Texte extrait -
━━━━━━

Pendant des mois, Maude Laurendeau a accumulé les documents pour essayer de faire le tri « dans toutes les informations contradictoires » qu’elle recevait. « J’enregistrais de plus les rencontres avec les spécialistes pour pouvoir les réécouter chez moi, à tête reposée, alors que j’étais moins dans les émotions. »

J’ai aussi commencé à écrire à ma fille. Pour garder un lien avec elle. C’était un des seuls endroits où je pouvais dire ce que je ressentais sans me sentir coupable.

Maude Laurendeau, dramaturge et comédienne

Lorsque Rose a eu 4 ans, la comédienne (qu’on a vue notamment à la télé dans Yamaska et au cinéma dans Babine) s’est présentée avec sa pile de documents sous les bras aux locaux de la compagnie de théâtre-documentaire Porte Parole. « J’avais déjà travaillé avec Annabel Soutar [la directrice artistique] dans la pièce Sexy Béton. Je suis venue lui présenter un projet de pièce à partir de mon expérience. Il y avait une telle urgence pour moi. C’était vraiment un cri du cœur ! » Malgré un calendrier chargé, Annabel Soutar a accepté d’épauler Maude Laurendeau dans l’écriture de sa toute première pièce, où elle tient aussi le premier rôle.

━━━━━━

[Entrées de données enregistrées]

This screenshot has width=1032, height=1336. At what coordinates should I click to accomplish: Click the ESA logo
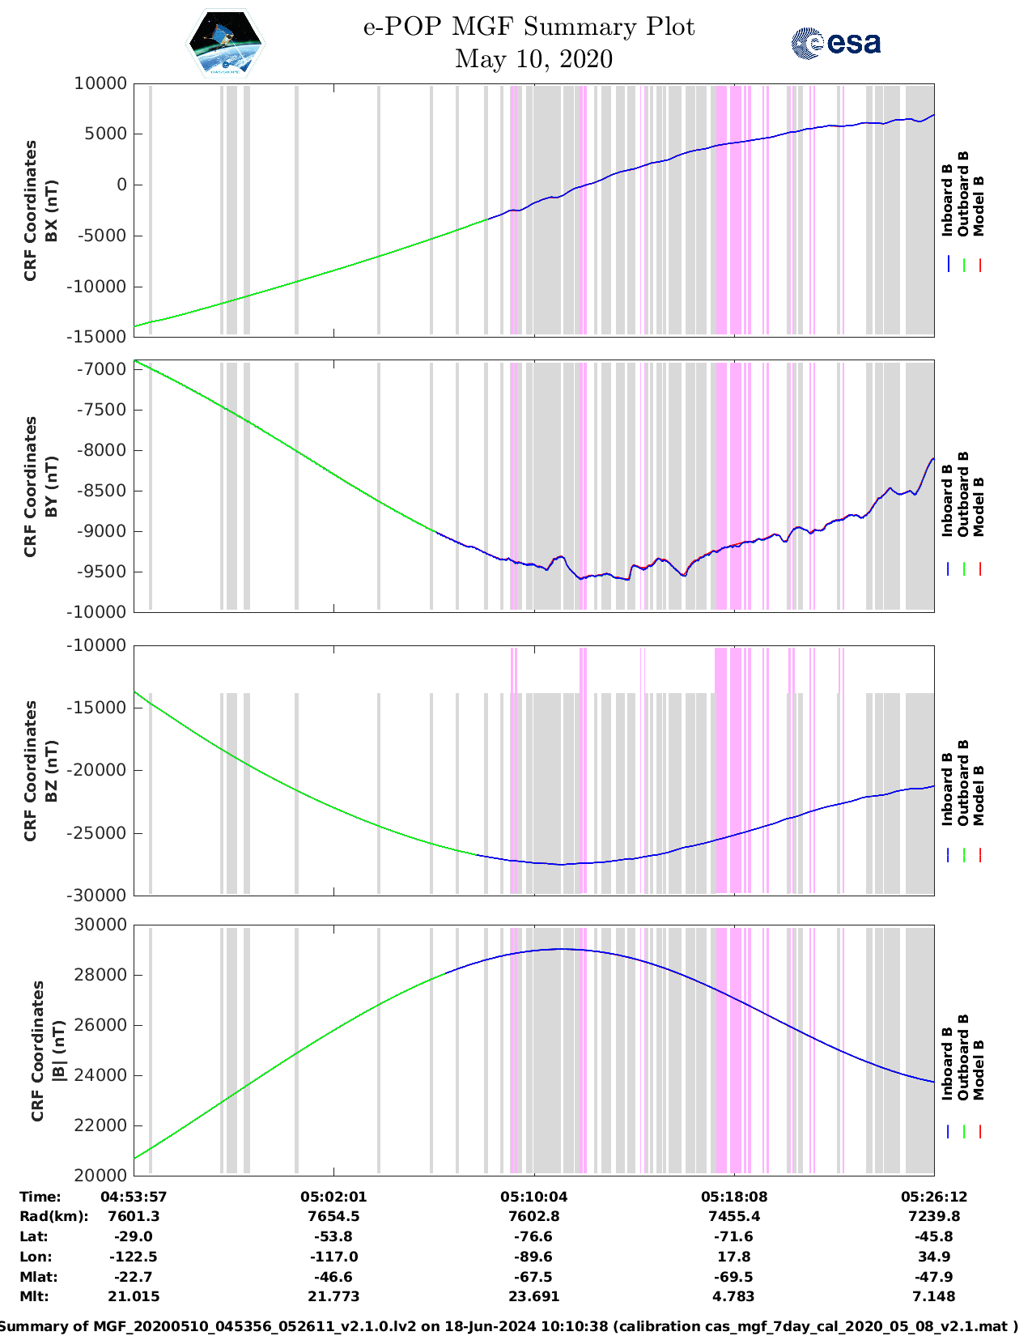click(835, 43)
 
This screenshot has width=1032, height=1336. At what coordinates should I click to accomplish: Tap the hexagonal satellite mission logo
click(225, 43)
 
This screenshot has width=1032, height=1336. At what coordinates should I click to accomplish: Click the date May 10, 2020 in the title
click(533, 59)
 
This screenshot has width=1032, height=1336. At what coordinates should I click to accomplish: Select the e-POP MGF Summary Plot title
click(529, 27)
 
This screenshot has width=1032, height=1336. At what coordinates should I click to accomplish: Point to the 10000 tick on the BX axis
click(100, 83)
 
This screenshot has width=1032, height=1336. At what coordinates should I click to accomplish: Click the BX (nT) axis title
click(51, 210)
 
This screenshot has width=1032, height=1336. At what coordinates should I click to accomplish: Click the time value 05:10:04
click(533, 1197)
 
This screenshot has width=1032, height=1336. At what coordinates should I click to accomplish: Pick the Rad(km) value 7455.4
click(734, 1216)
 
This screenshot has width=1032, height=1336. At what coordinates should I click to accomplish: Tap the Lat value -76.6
click(533, 1236)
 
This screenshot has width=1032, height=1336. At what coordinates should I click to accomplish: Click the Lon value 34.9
click(934, 1257)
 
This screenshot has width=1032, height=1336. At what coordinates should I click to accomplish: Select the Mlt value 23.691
click(533, 1296)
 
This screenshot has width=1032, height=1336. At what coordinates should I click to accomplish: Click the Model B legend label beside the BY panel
click(979, 506)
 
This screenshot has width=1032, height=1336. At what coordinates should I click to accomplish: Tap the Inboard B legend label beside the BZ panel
click(947, 789)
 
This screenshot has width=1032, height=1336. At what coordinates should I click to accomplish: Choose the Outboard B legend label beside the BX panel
click(963, 194)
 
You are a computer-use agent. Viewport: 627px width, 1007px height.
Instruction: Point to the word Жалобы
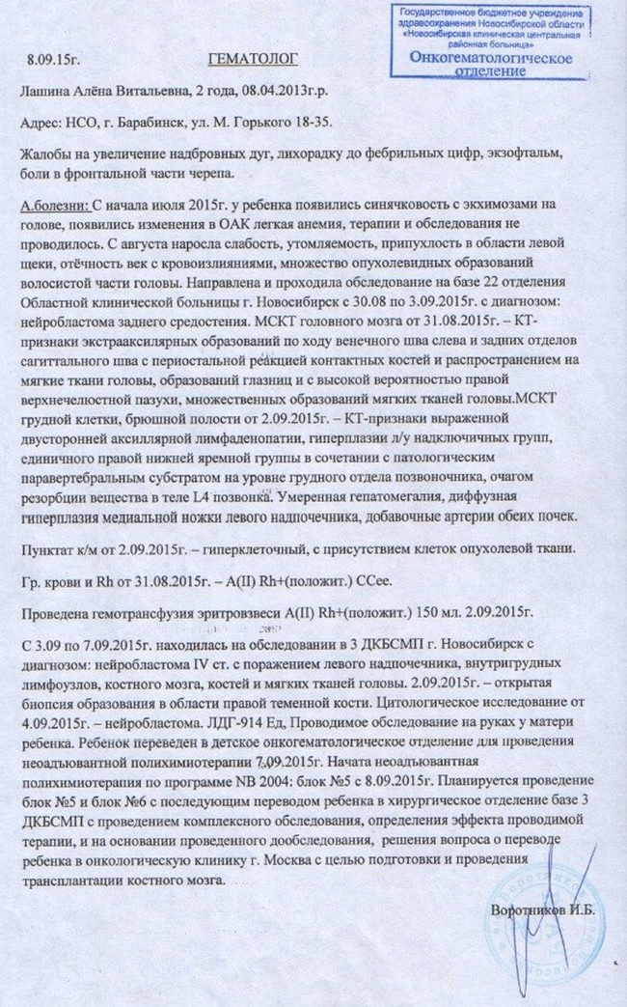(43, 157)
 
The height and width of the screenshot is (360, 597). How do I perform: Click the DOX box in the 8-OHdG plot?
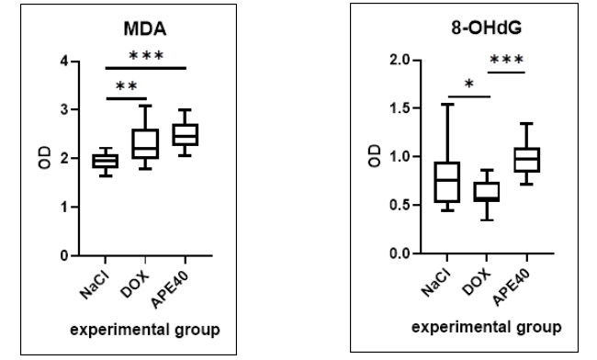tap(486, 192)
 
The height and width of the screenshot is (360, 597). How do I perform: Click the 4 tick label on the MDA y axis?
tap(63, 62)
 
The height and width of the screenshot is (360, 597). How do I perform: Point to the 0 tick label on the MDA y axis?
tap(63, 255)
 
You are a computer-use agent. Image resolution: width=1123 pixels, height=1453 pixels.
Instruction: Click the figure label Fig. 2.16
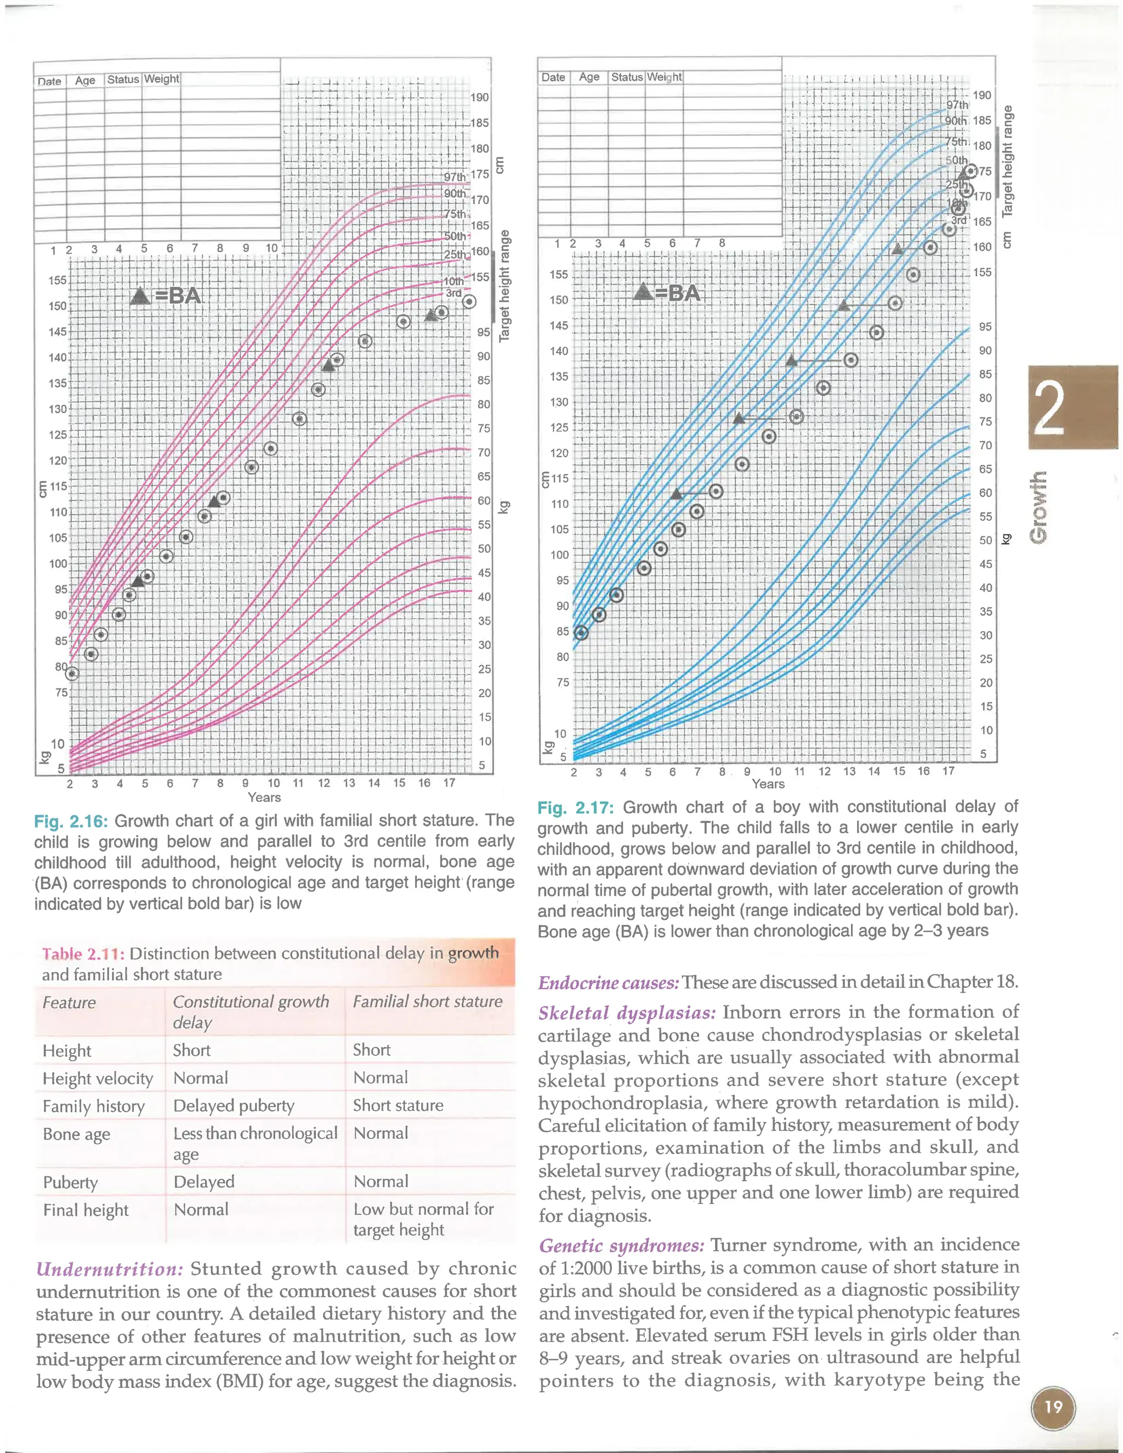(71, 822)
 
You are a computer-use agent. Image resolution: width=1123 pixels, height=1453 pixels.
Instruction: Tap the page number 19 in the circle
(1053, 1407)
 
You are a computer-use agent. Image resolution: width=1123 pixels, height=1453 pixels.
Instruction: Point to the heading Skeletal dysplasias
(627, 1013)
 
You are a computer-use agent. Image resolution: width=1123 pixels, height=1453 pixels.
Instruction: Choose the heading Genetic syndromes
(621, 1246)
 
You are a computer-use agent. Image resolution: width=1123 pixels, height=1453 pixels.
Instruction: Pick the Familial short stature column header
(428, 1001)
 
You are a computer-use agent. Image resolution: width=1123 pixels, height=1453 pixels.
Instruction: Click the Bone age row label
(77, 1134)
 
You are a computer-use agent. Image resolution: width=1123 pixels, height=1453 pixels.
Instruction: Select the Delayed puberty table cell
(234, 1106)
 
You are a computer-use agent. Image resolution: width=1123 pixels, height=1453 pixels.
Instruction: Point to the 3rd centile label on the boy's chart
(958, 220)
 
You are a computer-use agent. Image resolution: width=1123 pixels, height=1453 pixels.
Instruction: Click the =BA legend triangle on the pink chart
(140, 296)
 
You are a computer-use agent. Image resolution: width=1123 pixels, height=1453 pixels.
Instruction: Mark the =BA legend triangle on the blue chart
(643, 291)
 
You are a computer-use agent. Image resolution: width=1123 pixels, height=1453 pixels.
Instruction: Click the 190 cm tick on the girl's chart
(479, 97)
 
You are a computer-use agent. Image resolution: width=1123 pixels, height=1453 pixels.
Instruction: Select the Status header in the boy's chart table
(627, 77)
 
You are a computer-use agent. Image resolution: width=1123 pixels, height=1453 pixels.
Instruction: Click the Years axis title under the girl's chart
(264, 797)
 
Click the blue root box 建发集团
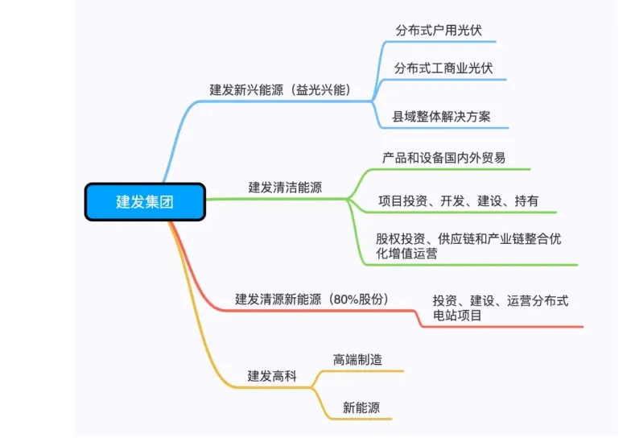145,201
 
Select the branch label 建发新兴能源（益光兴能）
280,90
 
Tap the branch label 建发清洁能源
285,187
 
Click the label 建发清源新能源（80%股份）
311,299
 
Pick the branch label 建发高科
272,376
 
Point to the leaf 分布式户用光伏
438,31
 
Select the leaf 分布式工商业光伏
443,68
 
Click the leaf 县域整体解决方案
441,116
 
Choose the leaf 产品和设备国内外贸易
443,158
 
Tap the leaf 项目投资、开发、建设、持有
458,200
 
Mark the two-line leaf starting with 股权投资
468,246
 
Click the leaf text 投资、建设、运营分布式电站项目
501,308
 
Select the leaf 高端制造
357,359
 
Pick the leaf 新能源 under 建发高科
361,407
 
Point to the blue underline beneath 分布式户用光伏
440,42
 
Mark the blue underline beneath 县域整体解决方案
444,128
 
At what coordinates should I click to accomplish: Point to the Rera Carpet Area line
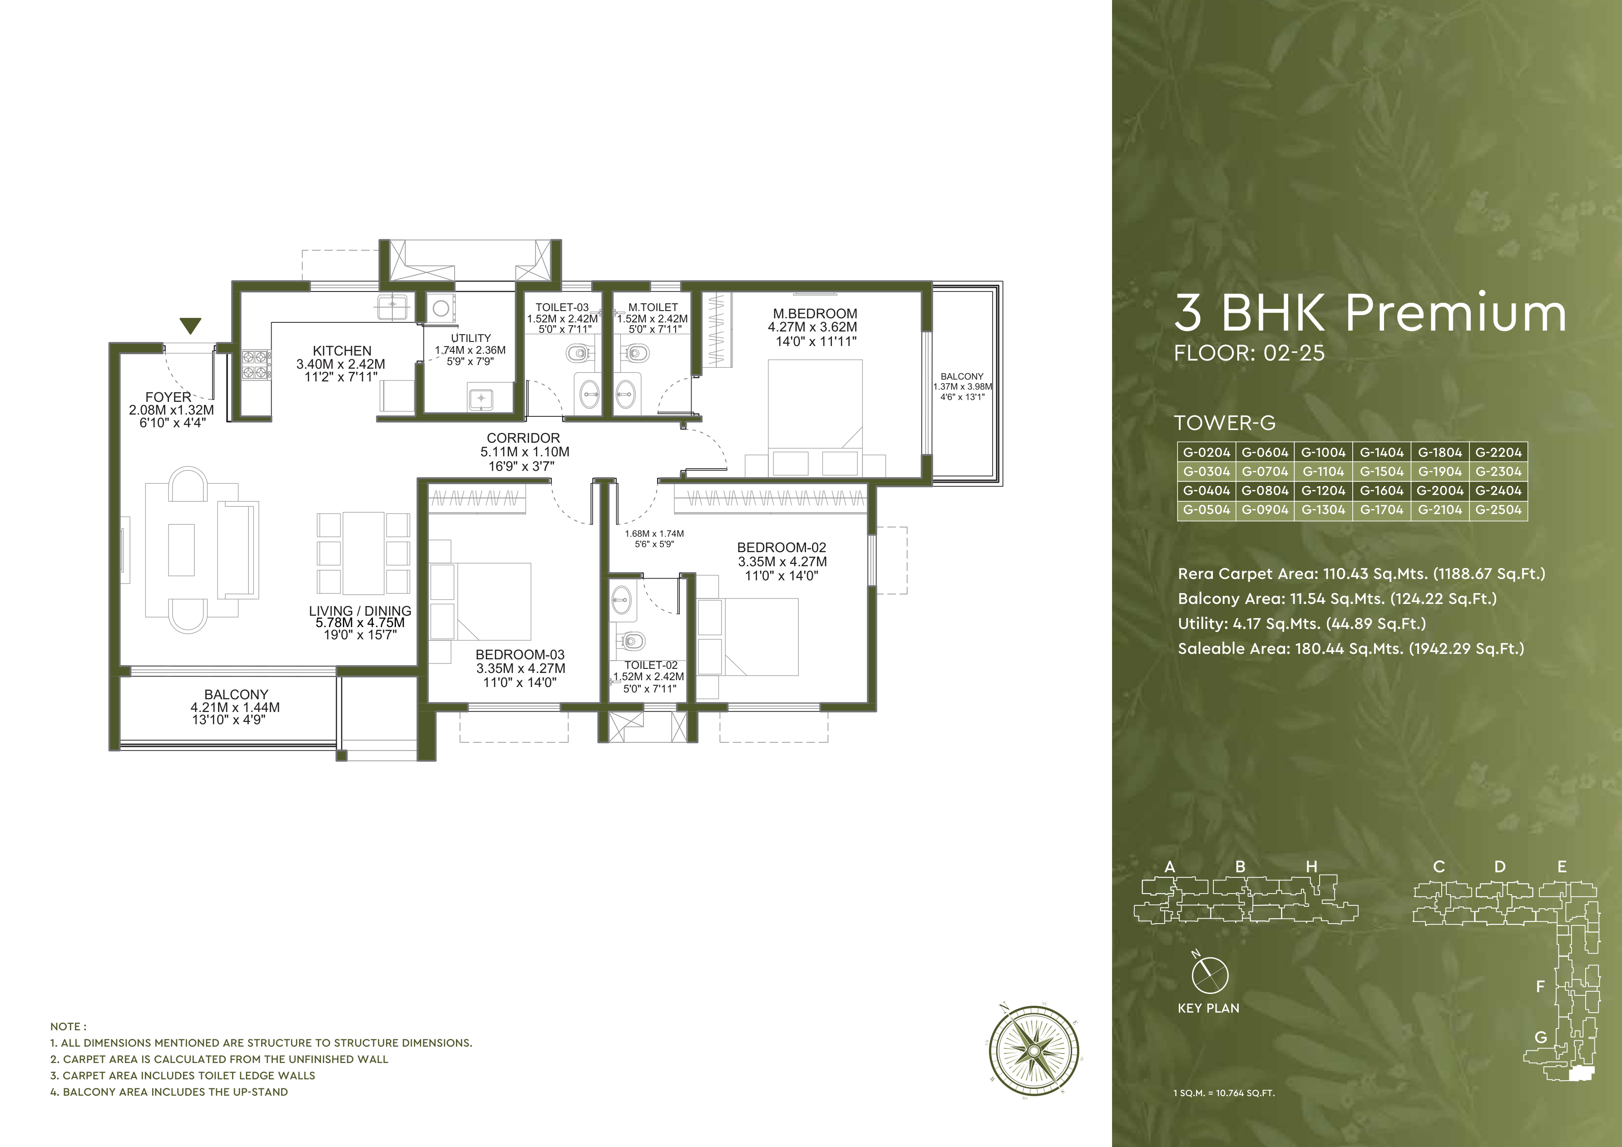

━━━━━━

Consignes de l'exercice -
• A. Répondez aux questions suivantes à l'aide du texte extrait.
(i) Pourquoi Maude Laurendeau enregistrait-elle les rencontres avec les spécialistes ?
(ii) Quel âge avait Rose lorsque la comédienne s'est présentée aux locaux de Porte Parole ?
(iii) Dans quelle pièce avait-elle déjà travaillé avec Annabel Soutar ?
• B. Relevez tous les titres d'œuvres de télévision, de cinéma ou de théâtre cités dans le texte extrait.
Appuyez-vous uniquement sur le texte extrait.

Réponses par tâche -
• A.
(i) Pour pouvoir les réécouter chez elle, à tête reposée, alors qu'elle était moins dans les émotions.
(ii) Elle avait 4 ans.
(iii) Dans la pièce Sexy Béton.

• B.
Yamaska
Babine
Sexy Béton